Supplied text:
****

Semantic analysis is very important in a recommendation system. In a recommendation system, keyword extraction (KE) is indispensable. KE is described as a task that automatically identifies a group of words that best explain the most important information in a text: key phrases, key segments, key terms, or simply characterize the themes mentioned in the document [23]. Nevertheless, the rise of social media platforms like Twitter and Facebook has paved the way for more casual data to be shared online. These messages are often shorter than web pages, particularly on Twitter, where content is limited to 140 characters. The language is also more informal, with many communications incorporating typos, slang (e.g. cday), and abbreviations, among other domain-specific artifacts. Existing datasets and models in many applications, such as parts-of-speech (POS) tagging, Machine Translation, Named Entity Recognition, Information Retrieval, and Summarization, tend to perform much poorer on these domains [24].

Typically, people create such text to share their current status, recent news, or fascinating occurrences with their friends or followers. Text social tidbits are what we call them. Facebook status updates and Twitter messages are two instances of social snippets [25]. The Automatic Keyword Detection include four parts, and the different methodologies and the algorithms used under each methodology are shown in Fig.1 below [26].

/word/media/image1.jpeg

Figure 1. Keyword detection methods.

Keyword extraction and keyword assignment are the two existing techniques to automated keyword indexing. In keyword extraction, words found in the document are examined for attributes such as frequency and length to discover those that appear to be relevant. Keywords are picked from a regulated vocabulary of phrases, and documents are categorized into classes based on their content, which match to aspects of the lexicon [27]. Starting with the former one, tfidf is one of the functions that are widely used in keyword analysis. Hulth et al. mentions that the document itself is, without a doubt, the most significant knowledge source for locating relevant descriptors for a document [28]. Term frequency or the tf metric can be used to choose the most central terms in a document: Frequent words can be deemed to be relevant since they allow for document length normalization. The language context is a second significant source of information regarding the comparative value of descriptors: a frequent phrase is only relevant if it is often infrequent. The standard collection frequency or idf metric may be used to estimate this insight: calculating the percentage of documents in which a word appears. To ensure the tags obtained by tfidf, wordnet is a good choice to determine the characteristics of these words.

3. Data

The dataset is named Amazon food and extracted from Kaggle. The detailed description of fields is shown in the Table 2.

Table 2. The fields and detailed descriptions of the dataset.

Field	Description
Product ID	the unique ID for products in Amazon
User ID	unique ID for each user on Amazon
Product name	title for each unique product ID
Evaluation	rating given for the product on a scale of 1-5
Summary	summarized review of the users
Comment	review given for the product

Table 3. The detailed values of item.

****

Dataset excerpt:
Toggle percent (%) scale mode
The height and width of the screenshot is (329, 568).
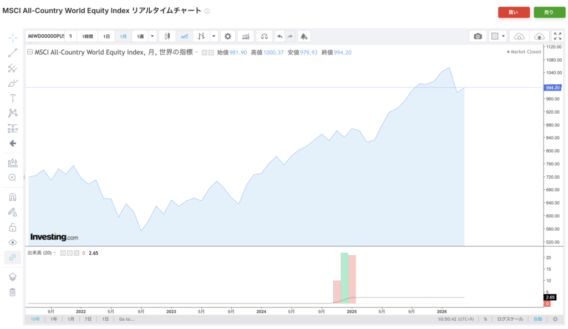pos(485,319)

****

Exercise task A: According to the keyword extraction text, what is the limit on the length of content posted on Twitter?
Exercise task B: Reproduce the part of the keyword extraction text between "Typically, people create" and "Fig.1 below [26].", inclusive.

Complete answer A: 140 characters

Complete answer B:
Typically, people create such text to share their current status, recent news, or fascinating occurrences with their friends or followers. Text social tidbits are what we call them. Facebook status updates and Twitter messages are two instances of social snippets [25]. The Automatic Keyword Detection include four parts, and the different methodologies and the algorithms used under each methodology are shown in Fig.1 below [26].